FinCEN established a reporting cascade, which determines who must file the report.
In most real estate transactions:
👉 The title company or settlement agent will handle filing the report.
This means buyers and sellers typically do not file themselves - but they must provide the required information.
What Information Must Be Reported?
The rule requires detailed information about several parties involved in the transaction.
Information About the Buyer Entity
This includes:
Entity name and structure
Formation details
Ownership breakdown
Beneficial Owner Information
A “beneficial owner” generally means anyone who:
Owns 25% or more of the entity
Has significant control
Is a senior officer
Has authority to make decisions
Required details include:
Full legal name
Address
SSN or ITIN
Government ID (driver’s license or passport)
Occupation
Contact information
Seller Information
Less detailed than buyer reporting, but still includes:
Name
Address
Basic identifying details
Transaction Details
The report also includes:
Property address
Closing date
Purchase price
Payment method
Any private or non-traditional financing involved
Is This Information Public?
No.
These reports are not publicly accessible.
They are stored securely within the federal Bank Secrecy Act system and can only be accessed by authorized government agencies.
What This Means for Real Estate Investors
For investors - especially those buying turnkey properties through LLCs - this rule primarily means:
More Documentation Required
Expect to provide ownership details earlier in the transaction.
Longer Closing Preparation Time
Gathering beneficial ownership information may add steps before closing.
Early Communication Is Critical
If purchasing through an entity or trust, notifying your real estate team early will help prevent delays.
What This Means for Buyers and Sellers
For Buyers Using Entities
You will need to disclose who ultimately owns or controls the purchasing entity.
For Sellers
Your information will still be included, but with fewer reporting requirements.
For All Parties
The key takeaway:
This is not a tax change, and it does not affect property ownership rights.

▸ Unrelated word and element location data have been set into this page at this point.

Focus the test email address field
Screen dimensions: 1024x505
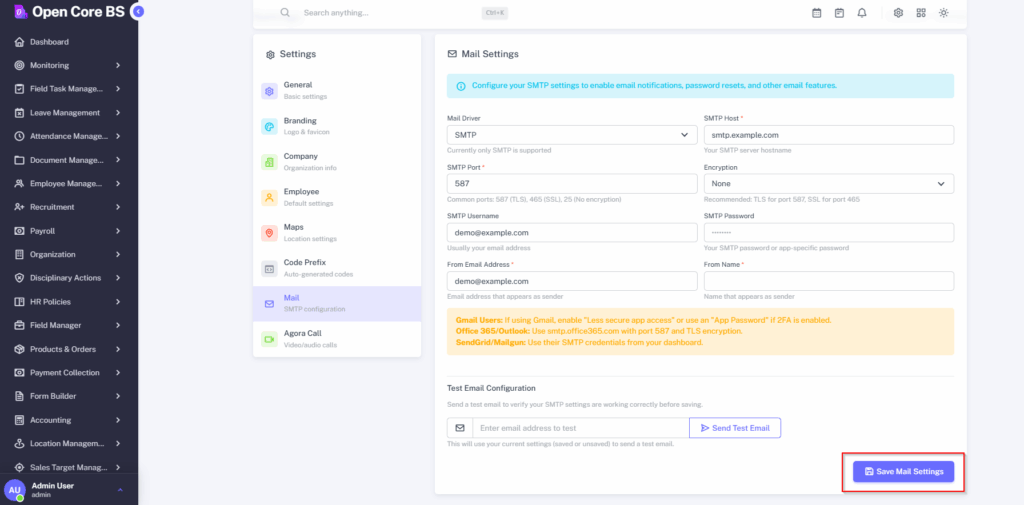(580, 428)
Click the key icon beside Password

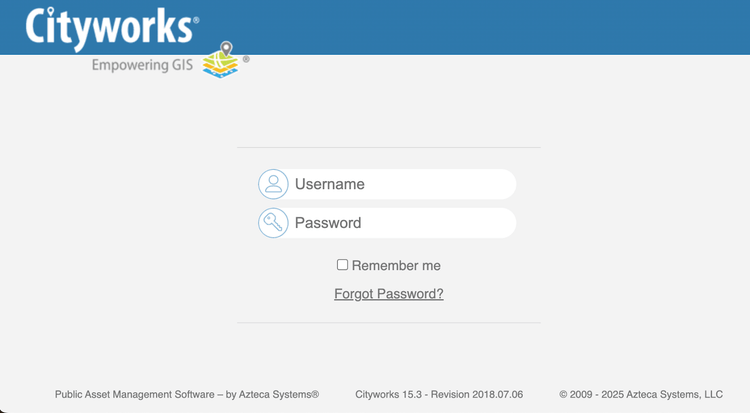(x=273, y=223)
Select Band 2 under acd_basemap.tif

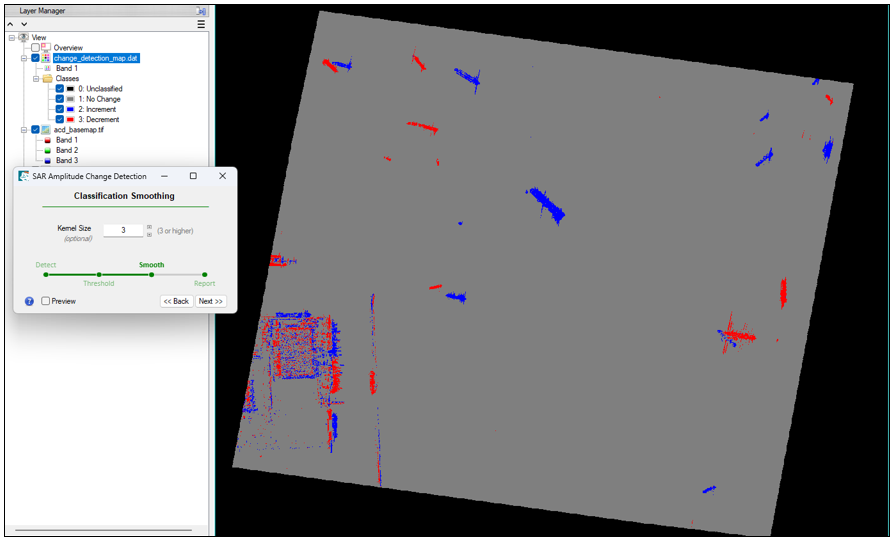tap(66, 150)
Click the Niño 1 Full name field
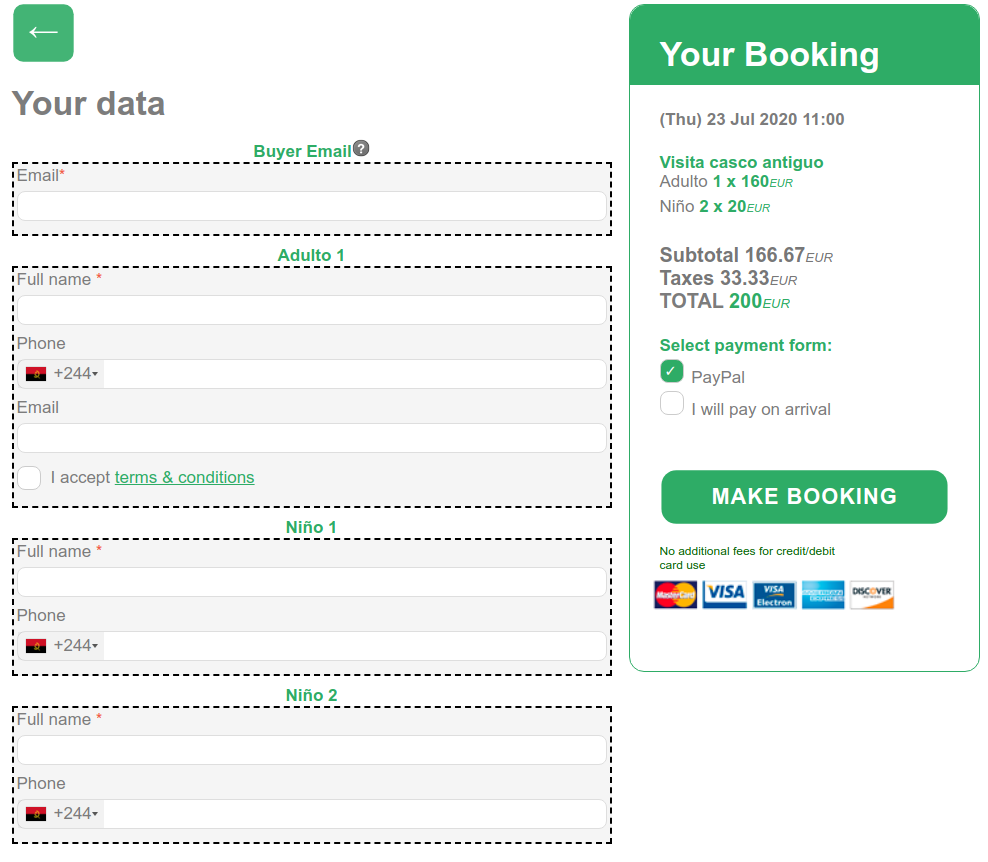The width and height of the screenshot is (988, 862). pyautogui.click(x=311, y=582)
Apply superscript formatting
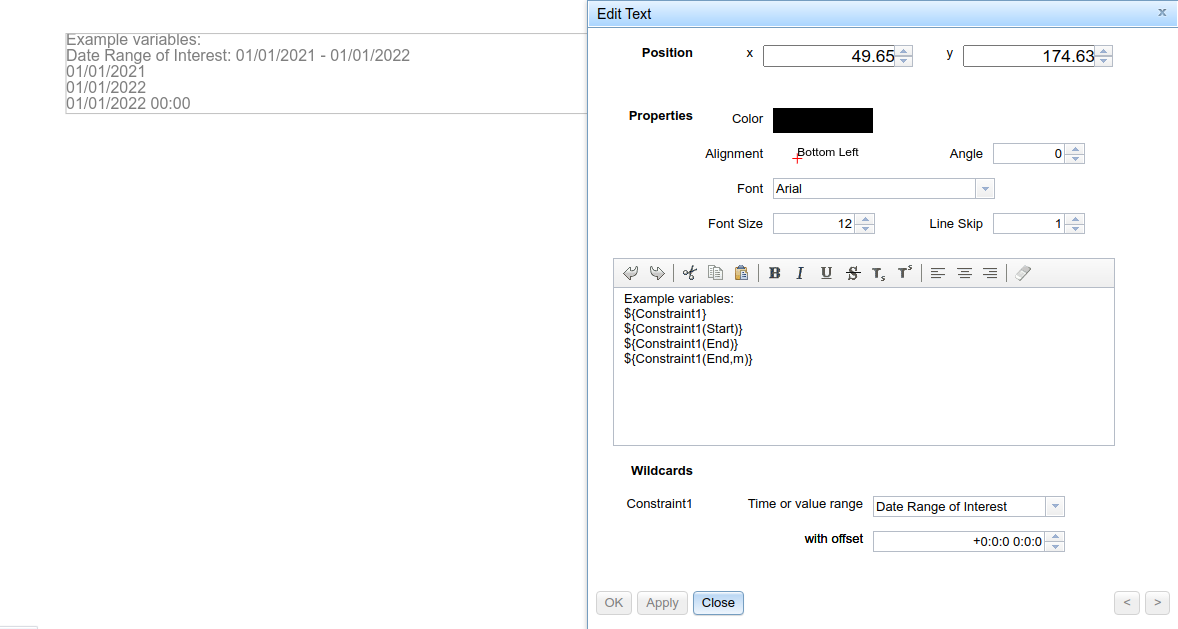1178x629 pixels. [905, 272]
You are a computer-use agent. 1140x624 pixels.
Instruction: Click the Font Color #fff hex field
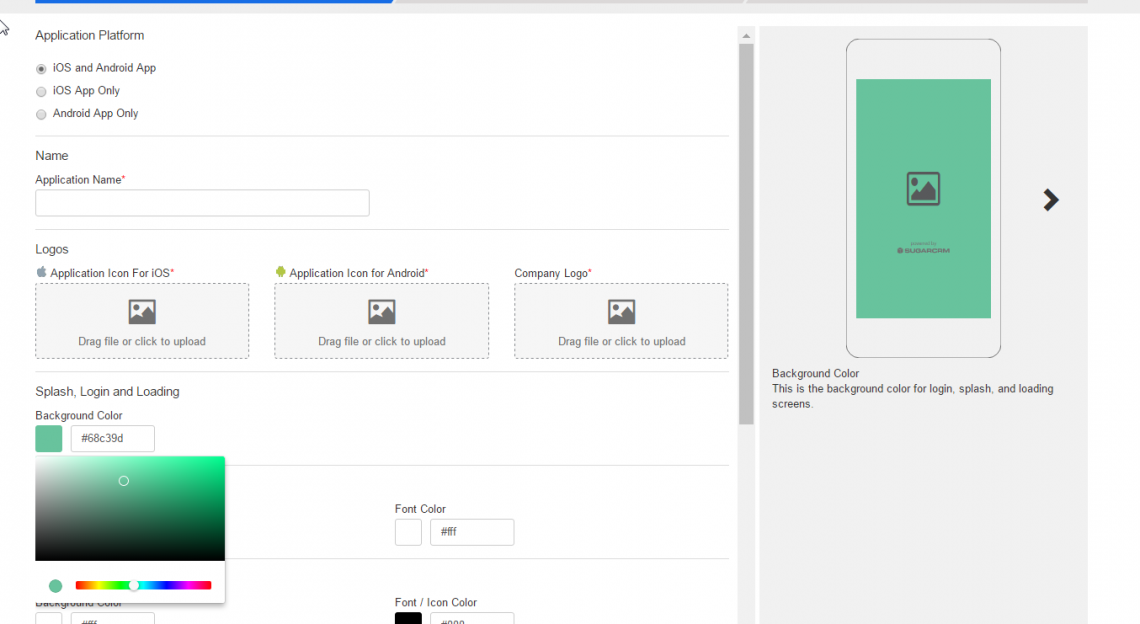pos(471,532)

It is strictly a transparency reporting requirement.
Why This Matters for Turnkey Investors
At Turnkey Property Pro, many investors purchase properties through LLCs for asset protection and tax planning.
This new rule does not change the benefits of entity ownership - it simply adds a reporting layer.
The best approach moving forward is:
Prepare entity documentation early
Keep ownership records organized
Work with experienced closing teams familiar with the new requirements
Final Thoughts
The new FinCEN reporting rule represents one of the biggest federal transparency changes in real estate in years.
While it adds paperwork, it should not discourage investors.
Instead, it reinforces a broader shift toward:
Accountability
Compliance
Long-term market stability
For informed investors, it simply becomes another routine part of the transaction process.